OMG! Words And, Like, Stuff: The Internet In CW’s Teen Programming
September 3rd, 2008Thanks to the CW Network, blogging has officially entered the mainstream consciousness. Though we’ve been living with Gossip Girl and its anonymous author/narrator for a year, it’s been rather a passive relationship. With each fantastic plot twist the characters move further away from living underneath the Gossip Girl’s watchful keyboard. Or perhaps they simply don’t care, and the writers offer a subtle message through all the Chanel, leather, and lace: none of this actually matters. (Perhaps this is one of the many reasons the late-20s & up demo digs Mad Men?
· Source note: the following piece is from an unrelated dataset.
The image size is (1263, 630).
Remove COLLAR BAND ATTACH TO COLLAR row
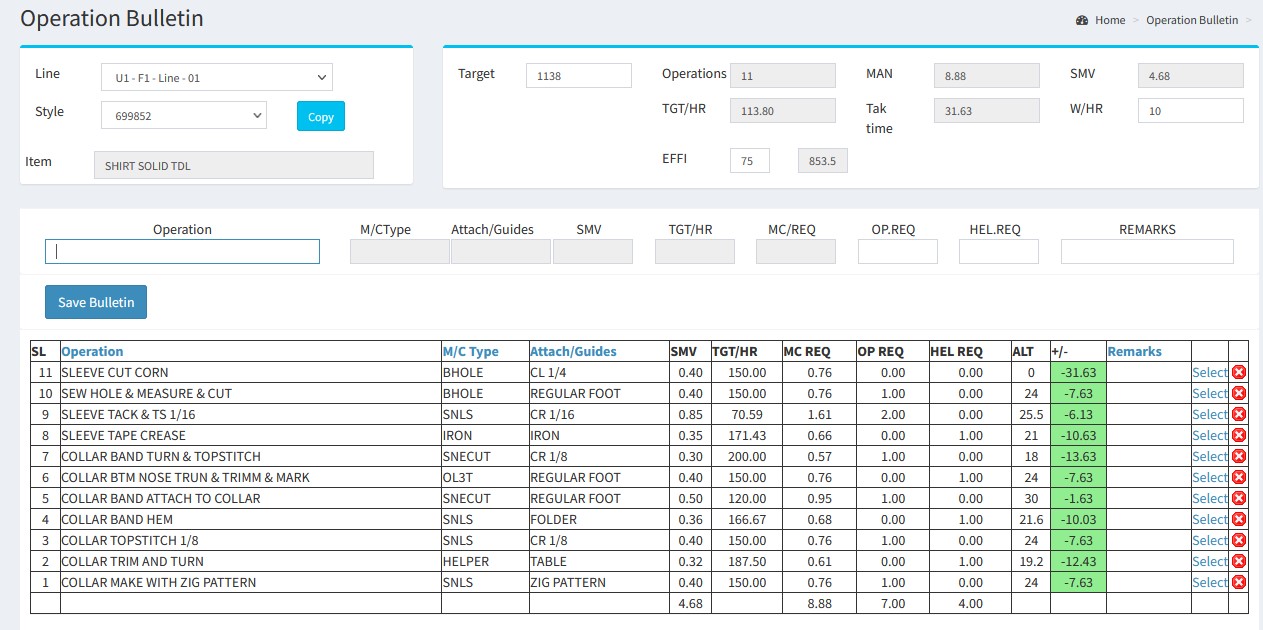pyautogui.click(x=1238, y=498)
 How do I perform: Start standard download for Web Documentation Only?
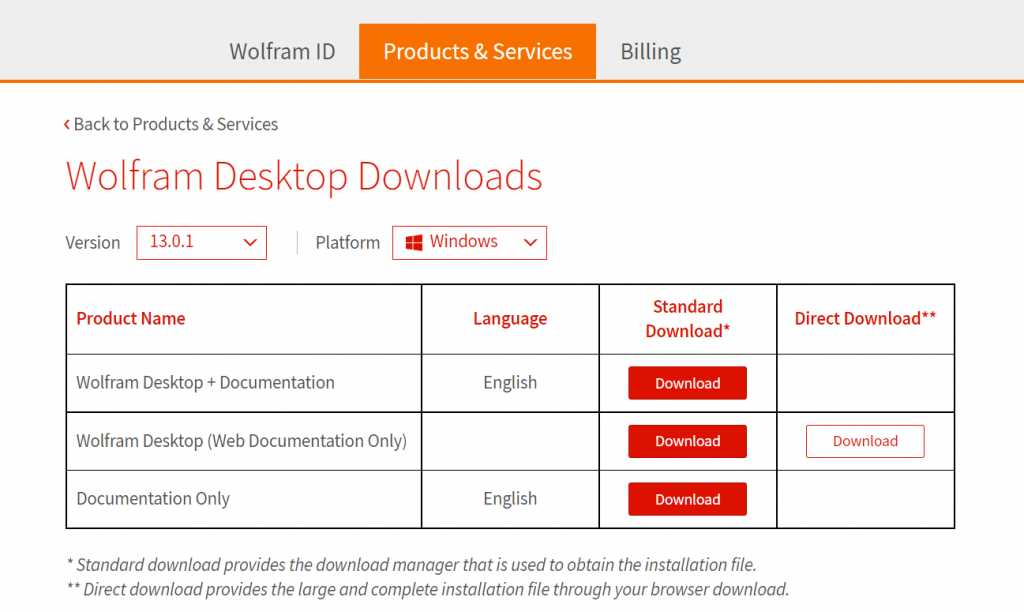click(687, 441)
Remembering a world without an Internet [or barely any civil rights and social advancements] is perhaps the greatest escapism of all.)
Though Gossip Girl seems largely unconcerned about the impact of blogs, last night’s series debut of the revamped 90210 tows a harsher party line on the medium. In between the obvious and typical moral messages found in all teen programming (”Don’t do drugs!”, “Cheating is bad!”, “Be honest with yourself and others!”, all of which I might add are important, so don’t mistake this as snark.), it seems that blogging has joined the Greek chorus, though with mixed messages. In one subplot, Silver, who runs a Gossip Girl-meets-Perezhilton.com blog, eviscerates the new student on their first week, and a former friend on Week Two. And though that character seems be coming to terms with the realities of her online decisions, we’ll have to keep watching to see if she gives up the ghost.
If Silver’s blog is the bane of a 90210ers existence, why are the few parents seen in the series more up in arms about term papers than internet bullying? I get it though, why writers might want to paint negative portrayals of blogging and other uses of social media — cyberbullying happens, and we’ve seen some pretty grim examples of it, more recently the case of Megan Meier — TV is still strangely the dominant medium, a place where we take our cues from. It would be boring TV after all, if West Beverly Hills High opted to value a unique skill such as Silver’s and promote it as an equally positive value as singing in a musical (which they did), or playing on a sports team (and they did that too).